No induced current flows in. As a result, the accuracy of current detection improves. However, depending on how the shield members 10, 10a are grounded, the potential distribution of the shield members 10, 108 may become non-uniform due to the induced current flowing in the shield members 10, 108 to the ground. Due to this non-uniform potential, the shielding members 10 and 10a cause damage to the Hall element 3. An induced current can flow to the ground 7 via the wires 13, 14, 15° 16. However, Hall element 3
．． Considering that the stray capacitance between the wiring 13, 14, 15, 16 and the ground is small, the above-mentioned induced current is extremely small, and its influence on the current detection value is also extremely small. In this way, the current detector of the above embodiment can improve its current detection accuracy. The shield member 10.10a described above may be made of a metal body, or may be formed by applying a conductive paint to the inside of the resin case 22.22a. When the core 2 is completely surrounded by the shield member 10.10a,
If the resistance of the closed loop around the magnetic flux is small, the induced current due to time fluctuations in the magnetic flux will
a, and the magnetic flux caused by the induced current causes the Hall element 3
The phase of the magnetic flux detected is delayed. Therefore, in order to prevent such a situation, it is sufficient to provide a slit 25 in the shield member 10.10a.

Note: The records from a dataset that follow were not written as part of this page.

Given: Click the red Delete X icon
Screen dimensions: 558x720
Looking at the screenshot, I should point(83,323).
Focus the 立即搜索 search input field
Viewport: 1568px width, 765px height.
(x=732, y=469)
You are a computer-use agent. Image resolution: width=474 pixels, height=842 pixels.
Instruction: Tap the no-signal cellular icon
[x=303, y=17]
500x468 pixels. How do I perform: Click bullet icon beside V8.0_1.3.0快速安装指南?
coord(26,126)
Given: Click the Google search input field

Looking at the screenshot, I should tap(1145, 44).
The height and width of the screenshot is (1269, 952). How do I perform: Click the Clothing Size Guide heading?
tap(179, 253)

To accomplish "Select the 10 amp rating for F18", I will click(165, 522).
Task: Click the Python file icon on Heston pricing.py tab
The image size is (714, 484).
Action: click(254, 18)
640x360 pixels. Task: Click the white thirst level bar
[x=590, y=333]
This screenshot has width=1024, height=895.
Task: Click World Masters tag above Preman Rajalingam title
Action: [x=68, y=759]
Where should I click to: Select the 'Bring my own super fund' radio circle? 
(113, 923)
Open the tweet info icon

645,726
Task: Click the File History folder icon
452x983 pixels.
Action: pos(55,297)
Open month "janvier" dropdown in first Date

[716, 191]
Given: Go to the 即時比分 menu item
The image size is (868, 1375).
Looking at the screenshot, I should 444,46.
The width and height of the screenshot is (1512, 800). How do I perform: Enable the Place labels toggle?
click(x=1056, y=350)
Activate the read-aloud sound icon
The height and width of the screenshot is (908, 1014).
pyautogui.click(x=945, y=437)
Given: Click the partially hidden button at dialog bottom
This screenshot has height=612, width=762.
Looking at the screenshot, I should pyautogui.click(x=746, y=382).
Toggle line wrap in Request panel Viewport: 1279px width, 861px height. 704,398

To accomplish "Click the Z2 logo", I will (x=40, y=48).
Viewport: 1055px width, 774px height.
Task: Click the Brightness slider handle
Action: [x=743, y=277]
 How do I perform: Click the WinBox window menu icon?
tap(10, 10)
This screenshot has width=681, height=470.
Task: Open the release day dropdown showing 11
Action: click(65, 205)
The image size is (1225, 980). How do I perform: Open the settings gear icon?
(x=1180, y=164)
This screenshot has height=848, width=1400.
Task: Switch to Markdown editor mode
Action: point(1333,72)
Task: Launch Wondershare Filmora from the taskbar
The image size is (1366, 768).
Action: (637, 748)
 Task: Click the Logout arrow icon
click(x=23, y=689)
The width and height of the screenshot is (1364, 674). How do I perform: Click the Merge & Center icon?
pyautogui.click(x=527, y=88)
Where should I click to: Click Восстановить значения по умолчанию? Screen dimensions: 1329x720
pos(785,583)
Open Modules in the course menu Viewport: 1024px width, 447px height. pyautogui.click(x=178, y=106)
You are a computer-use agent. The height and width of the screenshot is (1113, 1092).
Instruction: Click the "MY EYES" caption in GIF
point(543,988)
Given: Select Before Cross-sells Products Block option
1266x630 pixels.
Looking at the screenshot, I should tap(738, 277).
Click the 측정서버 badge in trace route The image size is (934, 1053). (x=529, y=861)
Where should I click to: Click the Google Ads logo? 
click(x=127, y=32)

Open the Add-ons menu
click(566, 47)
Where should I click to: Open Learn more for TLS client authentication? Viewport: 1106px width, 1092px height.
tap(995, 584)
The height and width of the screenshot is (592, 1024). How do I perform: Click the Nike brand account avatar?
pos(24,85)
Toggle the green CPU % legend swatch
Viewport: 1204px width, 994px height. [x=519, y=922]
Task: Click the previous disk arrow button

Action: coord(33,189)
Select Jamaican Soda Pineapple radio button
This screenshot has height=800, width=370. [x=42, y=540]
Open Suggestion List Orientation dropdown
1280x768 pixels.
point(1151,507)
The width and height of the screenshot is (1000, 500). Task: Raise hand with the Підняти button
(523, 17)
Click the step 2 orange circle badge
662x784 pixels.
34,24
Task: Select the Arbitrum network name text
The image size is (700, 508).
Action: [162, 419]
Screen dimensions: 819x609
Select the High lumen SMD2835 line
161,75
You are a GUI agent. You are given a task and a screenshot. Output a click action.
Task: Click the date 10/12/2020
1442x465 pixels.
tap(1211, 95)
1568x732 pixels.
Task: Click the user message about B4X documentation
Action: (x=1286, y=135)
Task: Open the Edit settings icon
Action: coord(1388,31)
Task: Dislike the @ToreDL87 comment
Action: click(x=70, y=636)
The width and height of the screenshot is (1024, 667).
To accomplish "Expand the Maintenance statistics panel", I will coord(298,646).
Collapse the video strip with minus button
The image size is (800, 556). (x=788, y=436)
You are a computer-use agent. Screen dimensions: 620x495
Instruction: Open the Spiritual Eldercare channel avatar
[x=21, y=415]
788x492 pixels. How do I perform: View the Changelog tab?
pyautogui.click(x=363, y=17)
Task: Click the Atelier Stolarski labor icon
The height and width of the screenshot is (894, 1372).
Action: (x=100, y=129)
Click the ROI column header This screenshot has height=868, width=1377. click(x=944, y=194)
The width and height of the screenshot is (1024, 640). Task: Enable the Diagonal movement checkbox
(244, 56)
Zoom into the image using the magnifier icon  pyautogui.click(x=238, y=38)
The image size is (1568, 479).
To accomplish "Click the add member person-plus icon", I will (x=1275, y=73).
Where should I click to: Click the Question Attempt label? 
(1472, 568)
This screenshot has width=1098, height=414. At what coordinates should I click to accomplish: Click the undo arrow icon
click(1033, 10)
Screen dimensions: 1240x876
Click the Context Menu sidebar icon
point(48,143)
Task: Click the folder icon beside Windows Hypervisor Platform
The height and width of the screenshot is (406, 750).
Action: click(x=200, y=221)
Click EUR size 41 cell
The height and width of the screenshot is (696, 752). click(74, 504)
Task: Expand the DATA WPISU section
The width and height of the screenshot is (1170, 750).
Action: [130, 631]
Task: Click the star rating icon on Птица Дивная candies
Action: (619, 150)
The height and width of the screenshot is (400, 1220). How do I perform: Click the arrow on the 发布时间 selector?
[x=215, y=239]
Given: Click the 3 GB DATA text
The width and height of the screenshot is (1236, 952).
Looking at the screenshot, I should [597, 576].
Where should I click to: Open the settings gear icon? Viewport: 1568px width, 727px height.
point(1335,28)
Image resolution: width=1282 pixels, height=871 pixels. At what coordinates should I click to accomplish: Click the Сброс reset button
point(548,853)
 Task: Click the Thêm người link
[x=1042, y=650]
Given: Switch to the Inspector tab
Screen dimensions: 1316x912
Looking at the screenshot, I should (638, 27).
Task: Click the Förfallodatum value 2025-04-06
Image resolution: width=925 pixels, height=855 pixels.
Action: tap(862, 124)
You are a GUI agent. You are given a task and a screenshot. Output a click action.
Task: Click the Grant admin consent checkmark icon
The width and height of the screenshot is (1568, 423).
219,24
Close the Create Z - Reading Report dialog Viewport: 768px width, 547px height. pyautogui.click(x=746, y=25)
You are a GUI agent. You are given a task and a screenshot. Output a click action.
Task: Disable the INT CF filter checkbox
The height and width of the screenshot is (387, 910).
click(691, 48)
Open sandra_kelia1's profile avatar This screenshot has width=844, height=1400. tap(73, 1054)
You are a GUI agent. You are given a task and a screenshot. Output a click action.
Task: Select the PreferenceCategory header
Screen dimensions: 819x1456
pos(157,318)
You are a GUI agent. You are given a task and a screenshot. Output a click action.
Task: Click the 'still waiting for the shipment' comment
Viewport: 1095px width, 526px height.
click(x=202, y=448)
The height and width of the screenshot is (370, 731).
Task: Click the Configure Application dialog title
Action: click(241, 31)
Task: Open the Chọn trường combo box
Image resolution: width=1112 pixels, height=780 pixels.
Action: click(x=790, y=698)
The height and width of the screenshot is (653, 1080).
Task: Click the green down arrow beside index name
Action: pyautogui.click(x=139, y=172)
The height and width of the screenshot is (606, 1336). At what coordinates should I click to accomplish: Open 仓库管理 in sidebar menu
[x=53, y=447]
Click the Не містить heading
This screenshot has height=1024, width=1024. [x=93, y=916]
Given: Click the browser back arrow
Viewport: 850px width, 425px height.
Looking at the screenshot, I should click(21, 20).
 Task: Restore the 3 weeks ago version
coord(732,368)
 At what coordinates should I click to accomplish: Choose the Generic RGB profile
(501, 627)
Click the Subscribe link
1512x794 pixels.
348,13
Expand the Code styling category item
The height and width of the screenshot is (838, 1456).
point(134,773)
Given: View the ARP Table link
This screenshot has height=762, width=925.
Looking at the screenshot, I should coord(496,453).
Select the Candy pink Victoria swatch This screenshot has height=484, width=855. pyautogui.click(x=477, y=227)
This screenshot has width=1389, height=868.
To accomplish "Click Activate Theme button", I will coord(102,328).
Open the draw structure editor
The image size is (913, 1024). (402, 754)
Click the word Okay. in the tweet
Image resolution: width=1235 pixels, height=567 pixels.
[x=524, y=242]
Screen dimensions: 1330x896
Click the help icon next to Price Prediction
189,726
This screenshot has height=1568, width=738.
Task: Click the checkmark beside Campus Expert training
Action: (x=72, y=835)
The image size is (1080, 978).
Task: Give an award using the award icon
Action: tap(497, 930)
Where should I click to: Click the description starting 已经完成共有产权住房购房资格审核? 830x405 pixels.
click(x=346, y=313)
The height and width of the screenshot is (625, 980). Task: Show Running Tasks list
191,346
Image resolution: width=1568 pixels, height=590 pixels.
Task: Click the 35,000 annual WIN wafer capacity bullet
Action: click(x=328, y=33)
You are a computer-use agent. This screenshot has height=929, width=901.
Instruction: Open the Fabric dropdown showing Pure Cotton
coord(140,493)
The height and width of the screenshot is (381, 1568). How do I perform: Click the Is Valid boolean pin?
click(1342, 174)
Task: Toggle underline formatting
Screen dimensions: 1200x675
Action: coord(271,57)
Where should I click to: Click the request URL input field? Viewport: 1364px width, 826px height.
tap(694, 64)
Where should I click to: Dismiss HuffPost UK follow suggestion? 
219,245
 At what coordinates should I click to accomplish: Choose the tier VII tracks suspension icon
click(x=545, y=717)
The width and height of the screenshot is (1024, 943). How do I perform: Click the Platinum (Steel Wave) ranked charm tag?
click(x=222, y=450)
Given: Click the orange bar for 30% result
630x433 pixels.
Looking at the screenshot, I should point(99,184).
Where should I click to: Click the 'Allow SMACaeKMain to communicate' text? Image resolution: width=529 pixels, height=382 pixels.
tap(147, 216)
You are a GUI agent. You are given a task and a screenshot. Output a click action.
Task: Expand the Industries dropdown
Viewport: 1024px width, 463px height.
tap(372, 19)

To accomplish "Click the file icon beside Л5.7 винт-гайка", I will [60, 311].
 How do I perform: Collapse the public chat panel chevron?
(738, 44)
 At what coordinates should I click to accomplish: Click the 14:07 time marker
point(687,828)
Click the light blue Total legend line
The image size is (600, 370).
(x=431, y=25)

[Brief explanation of the drawing]

FIG. 1 is an explanatory diagram showing the structure of a current detector according to a specific embodiment of the present invention, FIG. 2 is a vertical sectional view of the current detector, and FIG. 3 is an illustration of the structure of the current detector. FIG. 2 is a circuit diagram showing a typical configuration.

Claims (1)

[Scope of Claims] A core formed in a substantially annular shape through which an electric wire through which a current to be detected flows passes through an inner space and guides a magnetic flux generated by the current, and a magnetic circuit formed in a magnetic circuit formed by the core. a magnetoelectric conversion element disposed within the gap; a detection circuit that outputs a signal according to a detected current value from the output of the magnetoelectric conversion element; A current detector comprising: a grounded shield member which is made of a good conductor and which covers the core in an annular manner so that the core is not exposed, and through which the electric wire passes through the annular center space.